Mary Elliott Flanery

Historical Marker #2136 in Catlettsburg (Boyd County) recognizes the historic achievement of Mary Elliott Flanery being the first woman elected to the Kentucky House of Representatives in 1921. Flanery was active in the Kentucky Equal Rights Association (KERA), where she worked with other Kentucky women suffragists including Madeline McDowell Breckinridge. Like Laura Clay, Flanery was particularly concerned with the inequality of marriage and divorce laws.

Flanery was born on April 27, 1867, in Carter County, Kentucky. She was educated in the local public school system and later attended Barboursville College, (present-day University of Charleston) in West Virginia, and the Agricultural and Mechanical State College, (now the University of Kentucky). In 1893, she married William Harvey Flanery. They raised five children while maintaining active public service.
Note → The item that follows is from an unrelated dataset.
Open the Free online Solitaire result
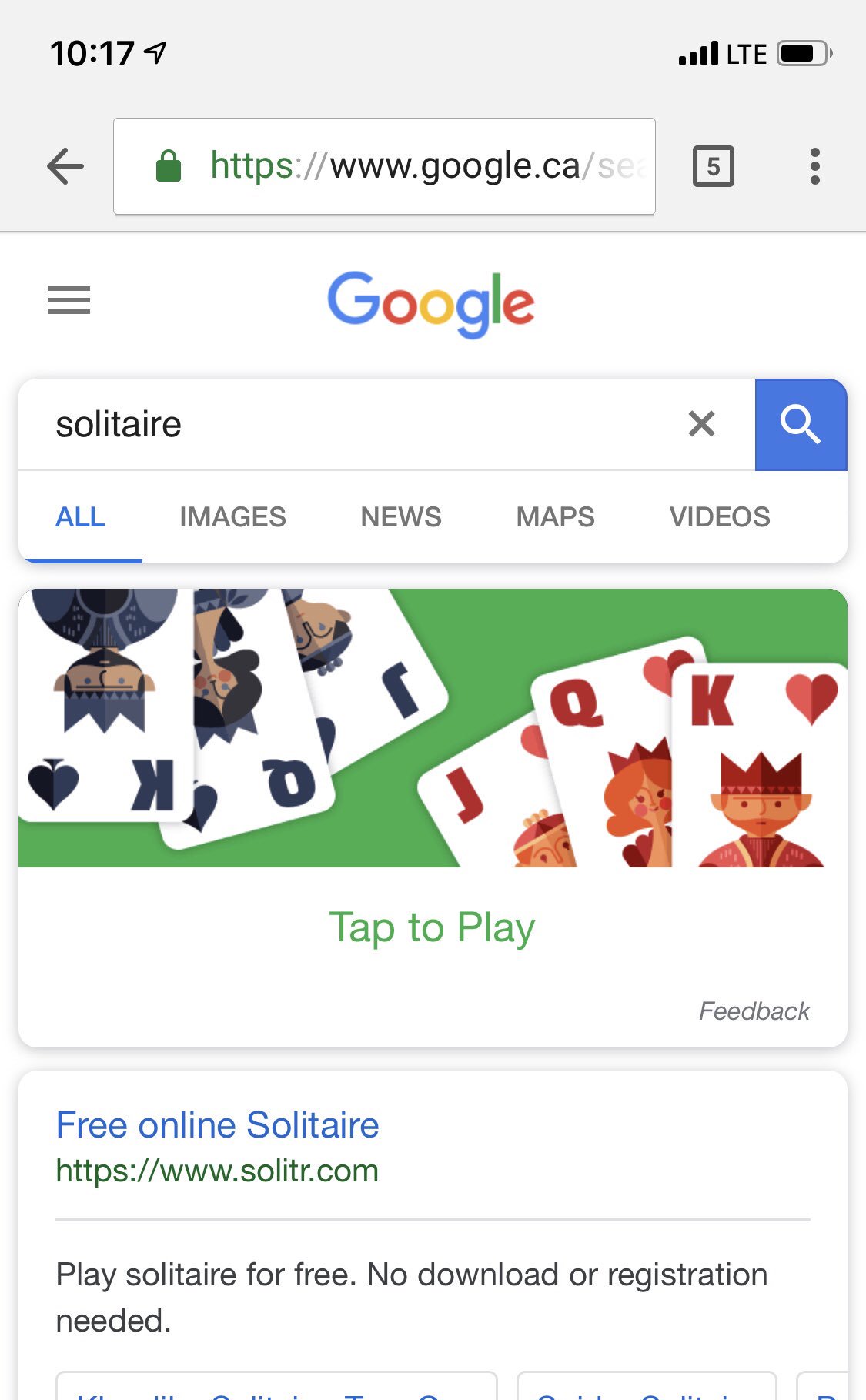The image size is (866, 1400). [218, 1125]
The newly married couple lived briefly in Ann Arbor, Michigan, before returning to Kentucky and settling in Pikeville. While living in Pikeville, Flanery became a journalist, and, from 1904 to 1926, she wrote for the "Ashland Daily Independent." Flanery also taught school in Elliott and Carter counties, and, through her suffragist work, fought for education reform.
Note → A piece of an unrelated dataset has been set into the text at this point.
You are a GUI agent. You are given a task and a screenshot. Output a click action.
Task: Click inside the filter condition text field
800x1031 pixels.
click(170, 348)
Shortly after the 19th Amendment gave women the right to vote, Flanery was elected to the Kentucky House of Representatives. This made her the first woman elected to a legislature in a southern state. As a legislator she successfully defended the act that created the teachers' normal schools at Morehead and Murray colleges. Although she lost a bid for secretary of state in 1923, she remained active in politics. In 1924, she served as a delegate to the Democratic National Convention in New York City.
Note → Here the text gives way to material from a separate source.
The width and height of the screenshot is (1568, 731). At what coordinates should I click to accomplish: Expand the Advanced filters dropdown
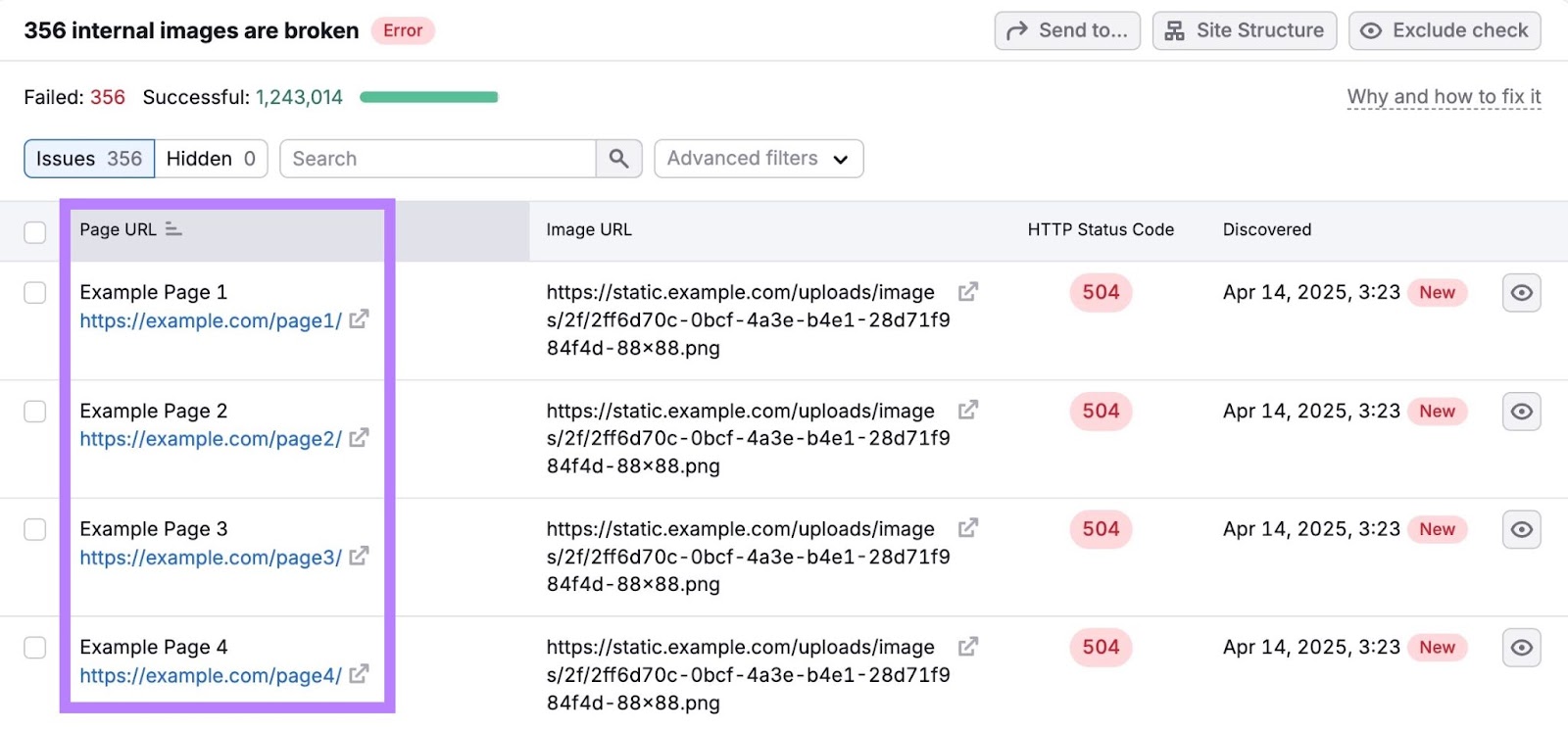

Mary Elliott Flanery died in 1933 at Elliott Hall in Catlettsburg, Kentucky. She is buried in the Ashland Cemetery. After her death, a bronze tablet was placed on Flanery’s desk in the Kentucky General Assembly that is inscribed: "Mary Elliott Flanery, first woman legislator of Kentucky and the South, Boyd County 1922-1923, at this desk served her state with honor and distinction."